The sale by Google also makes sense because from the outset of the Motorola Mobility acquisition back in May 2012
, many industry pundits were perplexed by the purchase, since it put Google at odds with partners who were selling their own Android devices in competition with Motorola's offerings, said Silva. "It just didn't work."
In addition, the move makes sense for Google because the company's really not equipped to be in the low-cost commodity market that the smartphone market is becoming, he said. "Lenovo is going to be able to play a better low-cost smartphone game than Google was ever going to be able to do," said Silva. "These aren't Bentleys anymore. They're more like Honda Accords that we are buying as far as smartphones go today."
Chris Hazelton, an analyst with 451 Research, told eWEEK
that the sale to Lenovo fits in with a flurry of other recent news announcements by the two companies in recent weeks. On Jan. 28, Lenovo unveiled a major restructuring
, with the company dividing itself into four business groups—PCs, mobile, the cloud and enterprise. On Jan. 27, Google announced a 10-year patent licensing agreement
with handset maker Samsung, while on Jan. 23 Lenovo unveiled its plans to buy IBM's x86 low-end server unit
for $2.3 billion. And on Jan. 13, Google unveiled its plans to purchase connected home vendor Nest
in a $3.2 billion deal that will help Google push deeper into the lives of consumers.
To Silva, the Motorola Mobility sale makes perfect sense as Google appears to be moving itself away from smartphones and into the direction of the Internet of things, such as the interconnections of vehicles, wearable computers such as Google Glass and in-home technologies.

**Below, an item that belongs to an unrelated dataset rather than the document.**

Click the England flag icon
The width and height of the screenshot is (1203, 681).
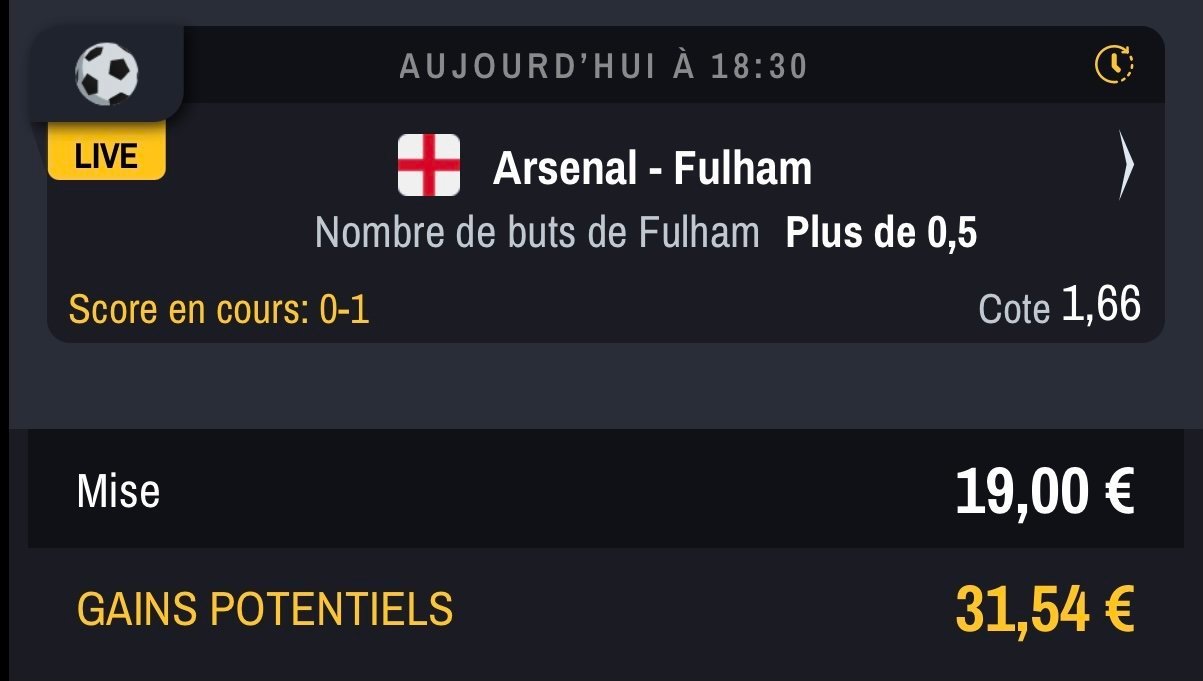(x=429, y=165)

"The ingredients are there," he said. "They have the patents, and they've directed the Android ecosystem. The next area of focus will be the Internet of things. They'll be putting together all of the Android devices out there and connecting them to Nest [products in people's homes]. They have the house, they have the car. They don't need the smartphone because they have the applications and the operating system."
Maribel Lopez, principal analyst with Lopez Research, said the sale to Lenovo is the right course for Google. "Frankly, I'm shocked that they didn't do it shortly after they bought the whole thing. They're not a hardware company," she said of Google. "I never thought they were going to be in the hardware business. I thought they'd keep it long enough to prove they didn't just buy it for the patents [received from Motorola in the acquisition by Google] and then spin it off."
Dan Maycock, an analyst with OneAccord Digital, said those Motorola patents, which Google valued at some $5.5 billion when it acquired the company, will still be valuable to Google even after the sale of the unit to Lenovo. The company has already announced that the majority of those patents will remain with Google.